=== Your objective ===
Edit the listing below by replacing "button" with "link" and leaving everything else unchanged, and give it back without the pictures.

=== Listed entries ===
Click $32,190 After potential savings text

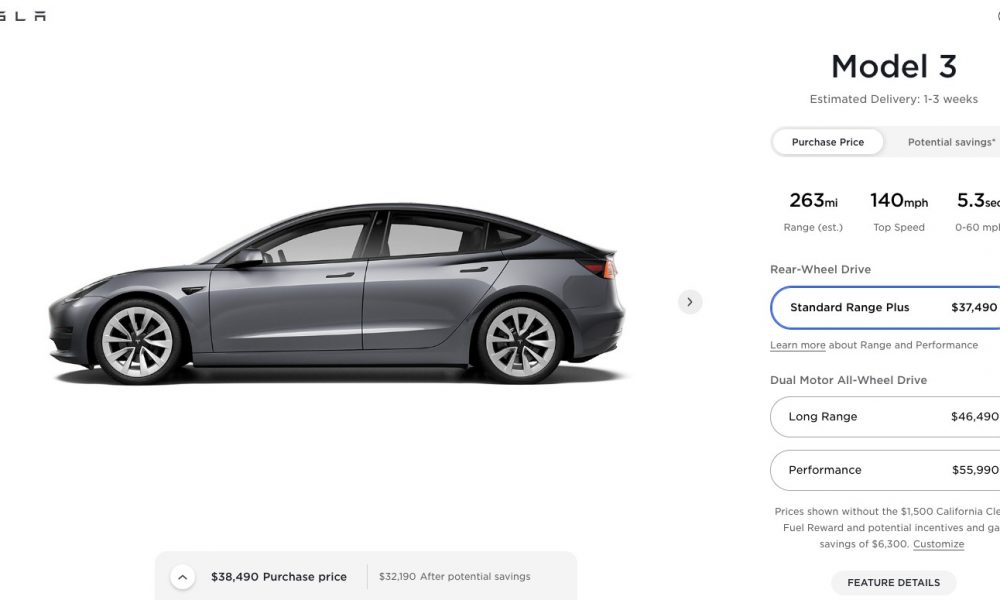(x=454, y=576)

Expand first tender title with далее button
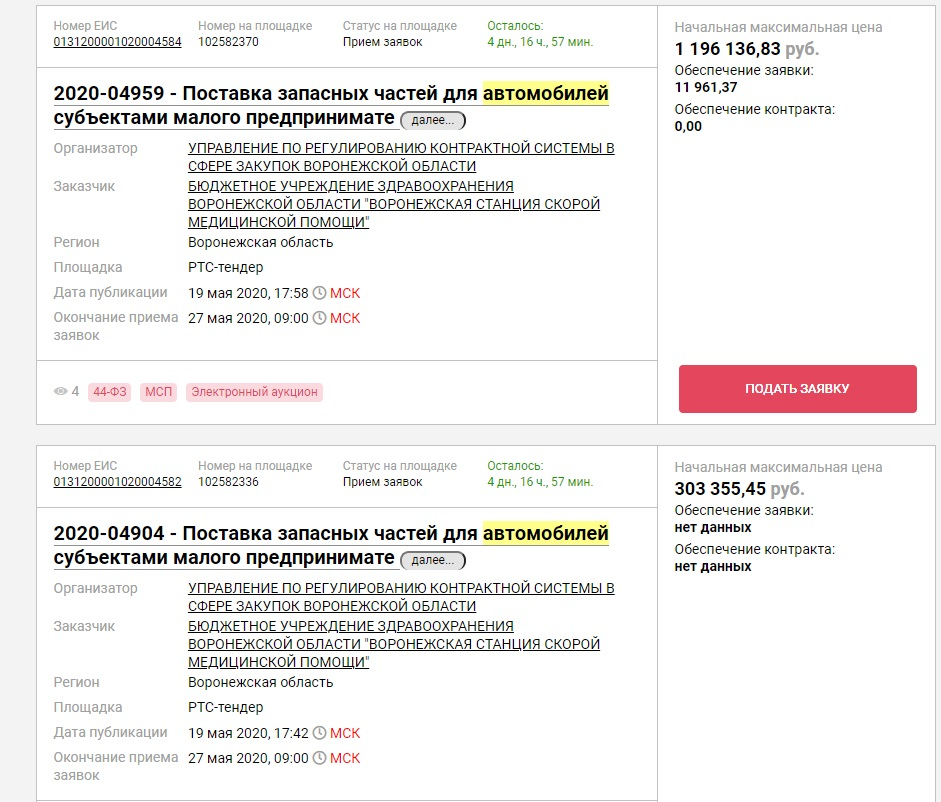click(x=433, y=120)
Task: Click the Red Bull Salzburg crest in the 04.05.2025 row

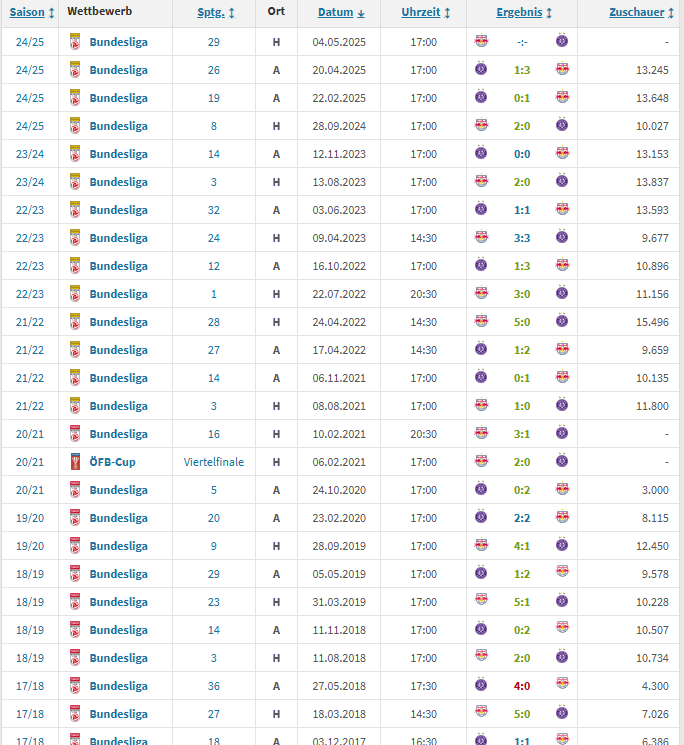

=== Solution to the exercise ===
Click $32,190 After potential savings text

(x=454, y=576)

Expand first tender title with далее link
click(x=433, y=120)
Task: Click the Red Bull Salzburg crest in the 04.05.2025 row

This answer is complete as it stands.